Federation Proceedings 37:1527, (1978).
A RESIDUAL SUBUNIT FRAGMENT IN THE CONVERSION OF 18S TO 11S ACETYLCHOLINESTERASE. Philip Barnett* and Terrone L. Rosenberry. Depts. of Biochemistry and Neurology, Columbia Univ., New York, N.Y. 10032.
11 S Acetylcholinesterase (AChE) purified by affinity chromatography from toluene-stored eel electric organ is a tetramer of catalytic subunits. Prior to disulfide reduction , the predominant species in denaturing solvents is a 150,000 MW disulfide linked dimer of catalytic subunits. If the enzyme is first reduced with dithiothreitol under non-denaturing conditions and the resulting structure alkylated with [14C]N-ethylmaleimide (NEM), the predominant species is a 75,000 MW catalytic monomer containing one alkylated sulfhydryl per monomer.

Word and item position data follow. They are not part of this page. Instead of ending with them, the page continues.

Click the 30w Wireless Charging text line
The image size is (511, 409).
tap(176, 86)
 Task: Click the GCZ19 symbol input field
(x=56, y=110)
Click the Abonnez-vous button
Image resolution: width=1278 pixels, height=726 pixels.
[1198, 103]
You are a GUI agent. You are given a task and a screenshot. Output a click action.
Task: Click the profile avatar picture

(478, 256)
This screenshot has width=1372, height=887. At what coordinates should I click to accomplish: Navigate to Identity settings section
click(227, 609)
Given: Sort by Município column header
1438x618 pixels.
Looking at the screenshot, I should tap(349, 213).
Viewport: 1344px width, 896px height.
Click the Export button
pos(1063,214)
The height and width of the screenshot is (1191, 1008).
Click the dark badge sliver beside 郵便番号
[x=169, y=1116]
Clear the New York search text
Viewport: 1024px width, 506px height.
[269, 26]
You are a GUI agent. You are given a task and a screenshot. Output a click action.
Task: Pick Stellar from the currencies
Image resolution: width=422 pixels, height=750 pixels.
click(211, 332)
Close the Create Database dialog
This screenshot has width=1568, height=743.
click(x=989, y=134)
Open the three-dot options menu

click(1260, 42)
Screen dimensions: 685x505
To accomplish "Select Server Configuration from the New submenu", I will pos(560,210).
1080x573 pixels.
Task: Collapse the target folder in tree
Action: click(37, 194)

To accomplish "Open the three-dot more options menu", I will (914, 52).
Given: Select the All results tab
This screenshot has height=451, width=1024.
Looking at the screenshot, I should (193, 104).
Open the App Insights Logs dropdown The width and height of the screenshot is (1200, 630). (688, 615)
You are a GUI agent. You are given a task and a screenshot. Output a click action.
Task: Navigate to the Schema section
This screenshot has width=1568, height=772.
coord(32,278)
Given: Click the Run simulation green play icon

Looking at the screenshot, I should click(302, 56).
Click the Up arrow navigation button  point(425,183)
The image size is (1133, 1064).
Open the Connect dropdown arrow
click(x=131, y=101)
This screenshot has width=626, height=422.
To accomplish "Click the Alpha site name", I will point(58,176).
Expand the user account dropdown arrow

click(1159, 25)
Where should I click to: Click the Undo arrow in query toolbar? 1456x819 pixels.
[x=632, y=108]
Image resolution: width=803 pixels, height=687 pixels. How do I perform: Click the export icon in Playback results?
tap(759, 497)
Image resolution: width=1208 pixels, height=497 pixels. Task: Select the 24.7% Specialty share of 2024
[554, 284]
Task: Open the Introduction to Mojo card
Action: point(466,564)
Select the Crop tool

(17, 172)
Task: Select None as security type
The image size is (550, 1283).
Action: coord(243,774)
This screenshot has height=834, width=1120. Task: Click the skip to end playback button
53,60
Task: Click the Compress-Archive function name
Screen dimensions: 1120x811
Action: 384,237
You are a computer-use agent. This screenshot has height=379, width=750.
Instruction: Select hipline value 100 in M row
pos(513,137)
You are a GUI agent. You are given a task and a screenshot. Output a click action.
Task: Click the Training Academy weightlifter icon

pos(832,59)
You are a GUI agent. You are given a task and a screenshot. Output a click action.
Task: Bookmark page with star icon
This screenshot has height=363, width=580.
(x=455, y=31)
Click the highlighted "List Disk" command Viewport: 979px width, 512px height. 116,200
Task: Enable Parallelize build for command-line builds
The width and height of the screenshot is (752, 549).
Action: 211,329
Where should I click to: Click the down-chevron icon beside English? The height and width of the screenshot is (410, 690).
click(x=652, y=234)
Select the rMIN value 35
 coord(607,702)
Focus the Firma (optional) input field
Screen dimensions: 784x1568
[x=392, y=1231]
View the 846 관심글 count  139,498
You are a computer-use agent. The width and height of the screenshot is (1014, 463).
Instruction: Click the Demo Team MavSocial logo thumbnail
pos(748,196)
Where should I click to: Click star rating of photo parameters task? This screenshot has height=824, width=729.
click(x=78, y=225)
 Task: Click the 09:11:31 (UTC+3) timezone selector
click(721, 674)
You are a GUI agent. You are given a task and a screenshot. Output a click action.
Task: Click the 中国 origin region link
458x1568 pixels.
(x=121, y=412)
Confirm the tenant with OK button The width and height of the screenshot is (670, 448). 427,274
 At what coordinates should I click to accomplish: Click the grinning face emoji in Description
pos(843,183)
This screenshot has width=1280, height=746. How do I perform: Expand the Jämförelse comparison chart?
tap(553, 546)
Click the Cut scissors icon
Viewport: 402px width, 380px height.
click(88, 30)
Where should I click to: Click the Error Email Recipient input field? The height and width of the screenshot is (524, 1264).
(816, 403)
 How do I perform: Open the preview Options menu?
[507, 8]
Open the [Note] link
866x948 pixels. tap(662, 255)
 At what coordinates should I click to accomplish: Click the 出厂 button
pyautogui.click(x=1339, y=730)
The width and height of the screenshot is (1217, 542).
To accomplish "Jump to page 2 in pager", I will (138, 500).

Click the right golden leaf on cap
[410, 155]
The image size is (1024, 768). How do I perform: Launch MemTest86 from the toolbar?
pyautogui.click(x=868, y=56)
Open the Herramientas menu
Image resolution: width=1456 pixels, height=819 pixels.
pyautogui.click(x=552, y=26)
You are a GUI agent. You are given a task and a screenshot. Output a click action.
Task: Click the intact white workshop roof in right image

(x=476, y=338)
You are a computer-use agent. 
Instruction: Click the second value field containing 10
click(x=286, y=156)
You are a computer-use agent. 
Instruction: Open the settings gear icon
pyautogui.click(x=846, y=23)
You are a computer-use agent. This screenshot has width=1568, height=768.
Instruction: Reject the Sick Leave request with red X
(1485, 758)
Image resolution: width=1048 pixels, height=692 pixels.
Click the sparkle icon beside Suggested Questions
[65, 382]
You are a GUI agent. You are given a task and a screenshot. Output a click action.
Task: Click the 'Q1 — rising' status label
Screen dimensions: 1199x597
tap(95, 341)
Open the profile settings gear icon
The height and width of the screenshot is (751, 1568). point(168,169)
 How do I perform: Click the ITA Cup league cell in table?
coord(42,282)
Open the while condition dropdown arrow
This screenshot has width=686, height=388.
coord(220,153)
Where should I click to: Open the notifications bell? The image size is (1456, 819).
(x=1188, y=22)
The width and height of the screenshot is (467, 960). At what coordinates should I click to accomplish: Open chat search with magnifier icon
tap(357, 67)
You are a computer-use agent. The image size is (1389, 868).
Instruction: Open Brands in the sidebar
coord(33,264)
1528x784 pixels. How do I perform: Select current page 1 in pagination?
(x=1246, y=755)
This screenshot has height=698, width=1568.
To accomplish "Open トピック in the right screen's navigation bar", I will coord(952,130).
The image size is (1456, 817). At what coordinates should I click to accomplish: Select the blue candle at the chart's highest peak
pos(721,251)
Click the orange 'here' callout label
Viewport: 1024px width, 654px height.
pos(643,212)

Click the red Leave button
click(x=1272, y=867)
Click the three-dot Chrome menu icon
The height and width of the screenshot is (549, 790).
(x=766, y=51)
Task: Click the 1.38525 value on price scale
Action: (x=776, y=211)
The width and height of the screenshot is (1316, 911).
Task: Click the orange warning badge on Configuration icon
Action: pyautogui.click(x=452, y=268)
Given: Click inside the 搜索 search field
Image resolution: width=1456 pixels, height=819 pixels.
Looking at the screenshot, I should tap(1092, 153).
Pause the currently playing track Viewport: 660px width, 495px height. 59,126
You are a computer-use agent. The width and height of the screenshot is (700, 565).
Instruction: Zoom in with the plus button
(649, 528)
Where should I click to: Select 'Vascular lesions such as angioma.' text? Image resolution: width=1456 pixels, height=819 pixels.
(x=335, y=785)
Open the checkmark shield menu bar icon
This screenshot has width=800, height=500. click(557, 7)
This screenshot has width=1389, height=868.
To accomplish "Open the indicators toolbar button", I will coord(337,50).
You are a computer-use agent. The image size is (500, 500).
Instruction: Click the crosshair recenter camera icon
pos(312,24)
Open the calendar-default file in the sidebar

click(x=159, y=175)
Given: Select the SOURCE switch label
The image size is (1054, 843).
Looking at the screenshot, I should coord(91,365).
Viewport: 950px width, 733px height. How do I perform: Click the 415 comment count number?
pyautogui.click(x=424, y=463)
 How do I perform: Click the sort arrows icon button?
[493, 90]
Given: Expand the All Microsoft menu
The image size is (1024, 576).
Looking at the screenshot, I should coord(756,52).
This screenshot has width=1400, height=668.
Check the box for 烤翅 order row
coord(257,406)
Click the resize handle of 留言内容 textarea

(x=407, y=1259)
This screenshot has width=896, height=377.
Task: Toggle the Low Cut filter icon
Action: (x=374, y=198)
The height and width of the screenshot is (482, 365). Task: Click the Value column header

A small peptide of 8,000 apparent molecular weight, originally linked by disulfide bonds to catalytic subunits, is also present and alkylated with NEM. Based on incorporation on NEM, there is one small peptide for each tetramer. 11S AChE is derived from a native 18S species by proteolytic degradation of a collagen-like tail subunit. This small peptide appears to be a residual fragment of the collagen-like subunit that remains after degradation. However, this peptide is not collagen-like; it contains fairly high contents of glutamic acid and proline but no hydroxyproline or hydroxylysine. The collagen-like region of the tail subunit thus appears somewhat removed from the catalytic subunits. (supported by NIH Grants NS-03304-15 and NS-11766-03, NSF Grant PCM73-00744 and a N.Y. Heart Assn. Postdoctoral Fellowship.)